Pour lutter contre le blues de l’automne, on peut mettre en place de bonnes habitudes comme la préparation d’une recette réconfortante, suivre un atelier créatif comme un cours de céramique, se lever et se coucher à heures fixes, mais aussi sortir le plus possible « Cela ne veut pas forcément dire faire du sport, mais juste sortir de chez soi une demi-heure pour se balader et ainsi prendre la lumière même si elle n’est pas aussi belle qu’en été ». Mais selon une récente étude, un sport serait particulièrement à privilégier pendant l’automne pour éviter de se sentir triste et anxieux.
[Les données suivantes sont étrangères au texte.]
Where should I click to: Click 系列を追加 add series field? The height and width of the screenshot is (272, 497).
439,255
Le vélo serait en effet l’activité idéale pour se donner un petit coup de boost.
Découvrez en vidéo la mauvaise habitude qui cause un accident de vélo sur trois :
Le vélo comme remède à la tristesse
Des chercheurs de l’Université d’Édimbourg en Écosse ont démontré que les personnes qui se déplacent à vélo tous les jours sont moins susceptibles de se voir prescrire des médicaments pour des troubles mentaux contrairement aux individus qui ont pour habitude d’emprunter d’autres moyens de transport. Pour obtenir leurs résultats, les experts ont étudié les données de 380 000 personnes résidant à Glasgow et Édimbourg. Ils ont croisé les informations du recensement écossais de 2011 avec les dossiers de prescription de la NHS (National Health Service) sur les cinq années suivantes. On apprend que les cyclistes ont 15 % de chances en moins de se voir prescrire des médicaments aidant à lutter contre les troubles de la dépression et de l’anxiété. L’étude indique également que les individus optent plus facilement pour le vélo en ville lorsqu’ils résident à proximité d’une piste cyclable.
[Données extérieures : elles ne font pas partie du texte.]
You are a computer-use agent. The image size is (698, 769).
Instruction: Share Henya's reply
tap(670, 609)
Les autres bienfaits du vélo sont nombreux. En plus d’agir comme un antidépresseur, il permet de réduire le risque de maladies chroniques. Une étude réalisée par le British Medical Journal de 2017, révélait que les personnes se rendant au travail à vélo voyaient leur chance de développer un cancer diminuer de 45 % et de 46 % pour les maladies cardiaques. Ajoutons que la pratique du vélo sollicite de nombreux muscles lorsque nous pédalons. La bicyclette favorise aussi la dilatation des vaisseaux et la diminution de la tension artérielle, avec en prime une meilleure circulation du sang vers les muscles et les organes. L’exercice régulier du vélo, à raison de 30 minutes par jour, permet de renforcer la solidité des os. Et en plus, le vélo est totalement écologique. Autant de raison de s’y (re)mettre dès maintenant. Les Bruxellois et Bruxelloises n’ont pas d’excuse, la capitale fait en effet partie des villes les plus écologiques d’Europe avec ses 650 km de pistes cyclables selon une récente étude.